Instructions for the task: From the listing that follows, extract every line and set it down unaltered.
• • • • • • •
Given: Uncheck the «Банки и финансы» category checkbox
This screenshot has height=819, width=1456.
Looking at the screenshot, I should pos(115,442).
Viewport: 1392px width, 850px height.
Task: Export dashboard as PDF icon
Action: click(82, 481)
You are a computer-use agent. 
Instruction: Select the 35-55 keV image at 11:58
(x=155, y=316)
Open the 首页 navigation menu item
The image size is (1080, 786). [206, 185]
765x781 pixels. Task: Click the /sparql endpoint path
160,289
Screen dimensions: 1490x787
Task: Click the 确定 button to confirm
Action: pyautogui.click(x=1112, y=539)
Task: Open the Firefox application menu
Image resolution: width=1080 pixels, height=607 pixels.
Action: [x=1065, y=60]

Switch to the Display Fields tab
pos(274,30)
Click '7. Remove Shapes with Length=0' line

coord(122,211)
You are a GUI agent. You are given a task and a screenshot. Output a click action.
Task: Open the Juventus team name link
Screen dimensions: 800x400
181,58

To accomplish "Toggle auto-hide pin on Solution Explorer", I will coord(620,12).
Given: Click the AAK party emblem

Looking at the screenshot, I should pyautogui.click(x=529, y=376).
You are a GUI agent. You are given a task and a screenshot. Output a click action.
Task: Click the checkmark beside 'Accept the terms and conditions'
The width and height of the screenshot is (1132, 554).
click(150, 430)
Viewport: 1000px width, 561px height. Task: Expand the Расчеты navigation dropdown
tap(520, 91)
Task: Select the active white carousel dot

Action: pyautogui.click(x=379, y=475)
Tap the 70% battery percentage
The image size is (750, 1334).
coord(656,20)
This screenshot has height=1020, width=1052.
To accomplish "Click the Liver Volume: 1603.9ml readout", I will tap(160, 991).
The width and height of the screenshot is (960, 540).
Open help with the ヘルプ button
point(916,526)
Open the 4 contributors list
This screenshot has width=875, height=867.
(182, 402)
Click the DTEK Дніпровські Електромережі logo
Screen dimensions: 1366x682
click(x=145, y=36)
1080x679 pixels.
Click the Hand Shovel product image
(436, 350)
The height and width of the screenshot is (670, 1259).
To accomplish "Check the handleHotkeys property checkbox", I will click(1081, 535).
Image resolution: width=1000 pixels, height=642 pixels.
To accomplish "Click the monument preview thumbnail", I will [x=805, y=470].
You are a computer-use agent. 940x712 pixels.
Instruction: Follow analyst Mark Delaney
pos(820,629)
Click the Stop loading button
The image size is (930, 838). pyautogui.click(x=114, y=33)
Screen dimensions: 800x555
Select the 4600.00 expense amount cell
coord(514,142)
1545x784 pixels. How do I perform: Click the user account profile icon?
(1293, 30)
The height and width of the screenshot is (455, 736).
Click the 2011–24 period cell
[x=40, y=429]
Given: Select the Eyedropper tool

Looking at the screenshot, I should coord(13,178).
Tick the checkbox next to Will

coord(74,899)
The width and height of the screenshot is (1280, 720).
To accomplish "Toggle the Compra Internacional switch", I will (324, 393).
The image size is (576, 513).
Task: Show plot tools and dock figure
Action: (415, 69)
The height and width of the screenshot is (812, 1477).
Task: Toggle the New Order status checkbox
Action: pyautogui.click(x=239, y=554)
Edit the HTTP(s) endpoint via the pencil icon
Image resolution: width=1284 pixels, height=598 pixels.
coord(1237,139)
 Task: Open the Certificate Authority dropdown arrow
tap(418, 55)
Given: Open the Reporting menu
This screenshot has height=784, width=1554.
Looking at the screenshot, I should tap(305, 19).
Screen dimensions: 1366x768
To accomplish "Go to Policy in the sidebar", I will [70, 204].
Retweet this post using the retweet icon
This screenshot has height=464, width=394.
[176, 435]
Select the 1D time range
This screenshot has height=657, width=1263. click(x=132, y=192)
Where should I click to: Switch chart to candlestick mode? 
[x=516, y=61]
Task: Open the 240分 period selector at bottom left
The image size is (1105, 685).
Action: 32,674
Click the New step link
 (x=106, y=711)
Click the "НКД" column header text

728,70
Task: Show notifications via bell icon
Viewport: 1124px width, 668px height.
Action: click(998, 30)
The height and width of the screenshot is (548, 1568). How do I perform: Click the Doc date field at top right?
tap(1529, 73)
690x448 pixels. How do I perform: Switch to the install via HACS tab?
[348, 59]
• • • • • • •
Task result:
Given: Uncheck the «Банки и финансы» category checkbox
This screenshot has height=819, width=1456.
Looking at the screenshot, I should pos(115,442).
Viewport: 1392px width, 850px height.
Task: Export dashboard as PDF icon
Action: click(82, 481)
You are a computer-use agent. 
Instruction: Select the 35-55 keV image at 11:58
(x=155, y=316)
Open the 首页 navigation menu item
The image size is (1080, 786). [206, 185]
765x781 pixels. Task: Click the /sparql endpoint path
160,289
Screen dimensions: 1490x787
Task: Click the 确定 button to confirm
Action: pyautogui.click(x=1112, y=539)
Task: Open the Firefox application menu
Image resolution: width=1080 pixels, height=607 pixels.
Action: [x=1065, y=60]

Switch to the Display Fields tab
pos(274,30)
Click '7. Remove Shapes with Length=0' line

coord(122,211)
You are a GUI agent. You are given a task and a screenshot. Output a click action.
Task: Open the Juventus team name link
Screen dimensions: 800x400
181,58

To accomplish "Toggle auto-hide pin on Solution Explorer", I will coord(620,12).
Given: Click the AAK party emblem

Looking at the screenshot, I should pyautogui.click(x=529, y=376).
You are a GUI agent. You are given a task and a screenshot. Output a click action.
Task: Click the checkmark beside 'Accept the terms and conditions'
The width and height of the screenshot is (1132, 554).
click(150, 430)
Viewport: 1000px width, 561px height. Task: Expand the Расчеты navigation dropdown
tap(520, 91)
Task: Select the active white carousel dot

Action: pyautogui.click(x=379, y=475)
Tap the 70% battery percentage
The image size is (750, 1334).
coord(656,20)
This screenshot has height=1020, width=1052.
To accomplish "Click the Liver Volume: 1603.9ml readout", I will tap(160, 991).
The width and height of the screenshot is (960, 540).
Open help with the ヘルプ button
point(916,526)
Open the 4 contributors list
This screenshot has width=875, height=867.
(182, 402)
Click the DTEK Дніпровські Електромережі logo
Screen dimensions: 1366x682
click(x=145, y=36)
1080x679 pixels.
Click the Hand Shovel product image
(436, 350)
The height and width of the screenshot is (670, 1259).
To accomplish "Check the handleHotkeys property checkbox", I will click(1081, 535).
Image resolution: width=1000 pixels, height=642 pixels.
To accomplish "Click the monument preview thumbnail", I will [x=805, y=470].
You are a computer-use agent. 940x712 pixels.
Instruction: Follow analyst Mark Delaney
pos(820,629)
Click the Stop loading button
The image size is (930, 838). pyautogui.click(x=114, y=33)
Screen dimensions: 800x555
Select the 4600.00 expense amount cell
coord(514,142)
1545x784 pixels. How do I perform: Click the user account profile icon?
(1293, 30)
The height and width of the screenshot is (455, 736).
Click the 2011–24 period cell
[x=40, y=429]
Given: Select the Eyedropper tool

Looking at the screenshot, I should coord(13,178).
Tick the checkbox next to Will

coord(74,899)
The width and height of the screenshot is (1280, 720).
To accomplish "Toggle the Compra Internacional switch", I will (324, 393).
The image size is (576, 513).
Task: Show plot tools and dock figure
Action: (415, 69)
The height and width of the screenshot is (812, 1477).
Task: Toggle the New Order status checkbox
Action: pyautogui.click(x=239, y=554)
Edit the HTTP(s) endpoint via the pencil icon
Image resolution: width=1284 pixels, height=598 pixels.
coord(1237,139)
 Task: Open the Certificate Authority dropdown arrow
tap(418, 55)
Given: Open the Reporting menu
This screenshot has height=784, width=1554.
Looking at the screenshot, I should tap(305, 19).
Screen dimensions: 1366x768
To accomplish "Go to Policy in the sidebar", I will [70, 204].
Retweet this post using the retweet icon
This screenshot has height=464, width=394.
[176, 435]
Select the 1D time range
This screenshot has height=657, width=1263. click(x=132, y=192)
Where should I click to: Switch chart to candlestick mode? 
[x=516, y=61]
Task: Open the 240分 period selector at bottom left
The image size is (1105, 685).
Action: 32,674
Click the New step link
 (x=106, y=711)
Click the "НКД" column header text

728,70
Task: Show notifications via bell icon
Viewport: 1124px width, 668px height.
Action: click(998, 30)
The height and width of the screenshot is (548, 1568). How do I perform: Click the Doc date field at top right?
tap(1529, 73)
690x448 pixels. How do I perform: Switch to the install via HACS tab?
[348, 59]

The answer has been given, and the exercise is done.